The different models have varying degrees of complexity with respect to the processes they represent. Not all use the same external nutrient inputs (Table 1) or have the same number of plankton functional groups (Appendix E; Supplementary Table 2). Besides internal model differences the simulations used in this exercise also differ in spatial resolution (Appendix E; Supplementary Table 2) and coverage (Figure 1). Only the SMHI model domain includes the full Baltic Sea, all other domains have an open boundary with the Baltic in the Belt Sea region. Table 1 shows the nutrients that are used as inputs in the different models. Note that even if a model does not use input for a certain nutrient, the dynamics of this nutrient are usually still part of the model’s internal dynamics (Appendix E; Supplementary Table 2).

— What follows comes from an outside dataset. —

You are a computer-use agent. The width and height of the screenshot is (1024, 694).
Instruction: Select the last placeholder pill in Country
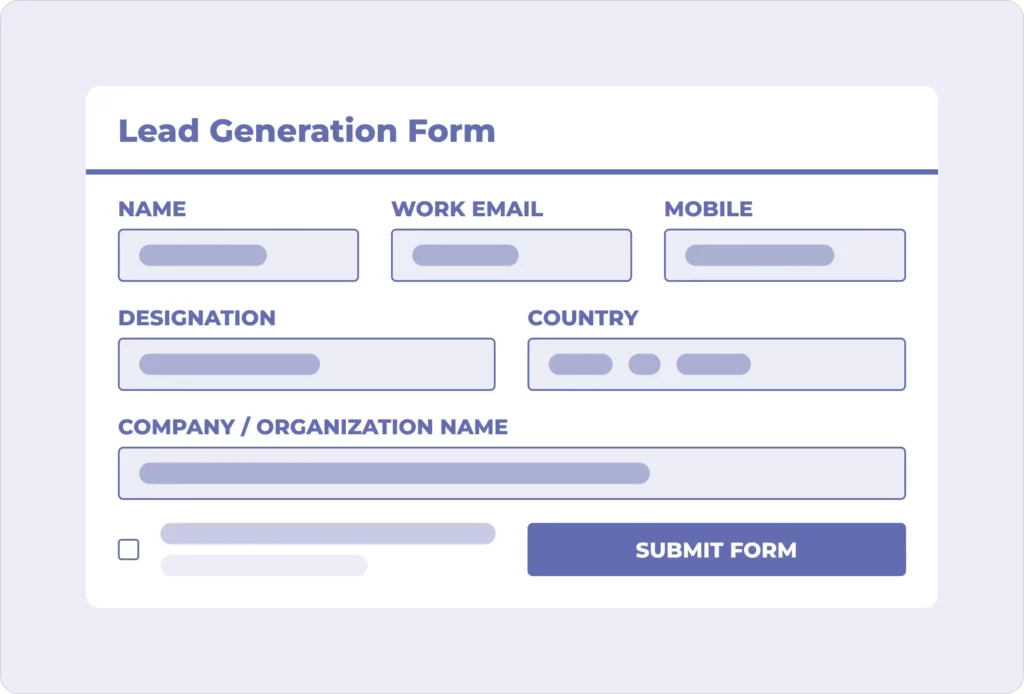[713, 364]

Figure 1 Model domains of the different models used to calculate pre-eutrophic marine conditions. Note that the JRC (Joint Research Centre, EU) and Cefas model domains are identical, though their ecosystem models are different.
2.2 Available observational data
Observations were obtained from the OSPAR Common Procedure Eutrophication Assessment Tool (COMPEAT, see GitHub - ices-tools-prod/COMPEAT, ICES, 2022) for validation and weighting purposes. This tool is applied in the OSPAR Comprehensive Procedure (COMP) for the determination of the eutrophication status of marine areas based on observational data submitted by each member country. The observations, which are the same as those used in the official eutrophication assessments, have a higher spatial and temporal coverage in coastal areas than in offshore waters (see Appendix B; Supplementary Materials). Thus, spatial averages of the observations over assessment areas that comprise coastal and more open waters may not be fully representative of these assessment areas. Simulated area-averaged results will always be representative of the full area, complicating a direct comparison with the observational averages (see, e.g., Garcia-Garcia et al., 2019). Observations were available for DIN, DIP and Chl. Due to the low confidence in the in-situ Chl observations (Appendix B; Supplementary Figure 3) related to data scarcity (both temporally and spatially), satellite data (a reanalysis product, Van der Zande et al., 2019; Lavigne et al., 2021) were added to the Chl observational database in COMPEAT. To calculate a combined seasonal mean concentration per assessment area from in-situ and Earth Observation (EO) data a weighting factor was applied, based on the OSPAR confidence rating of in-situ data availability which is implemented in the COMPEAT tool. Where the combined temporal and spatial confidence of in-situ Chl was high, 50:50 (in-situ/EO) data was used to derive the assessment area mean. If in-situ confidence was moderate, 30:70 (in-situ/EO) was used, while where in-situ confidence was low, 10:90 (in-situ/EO) was applied (OSPAR, 2022a). Coastal waters are optically challenging environments for satellite wavelength observations, due to shallow depths and high levels of suspended matter. Retrieving accurate Chl estimates from satellite data is therefore more challenging in coastal waters than in offshore waters (Lavigne et al., 2021).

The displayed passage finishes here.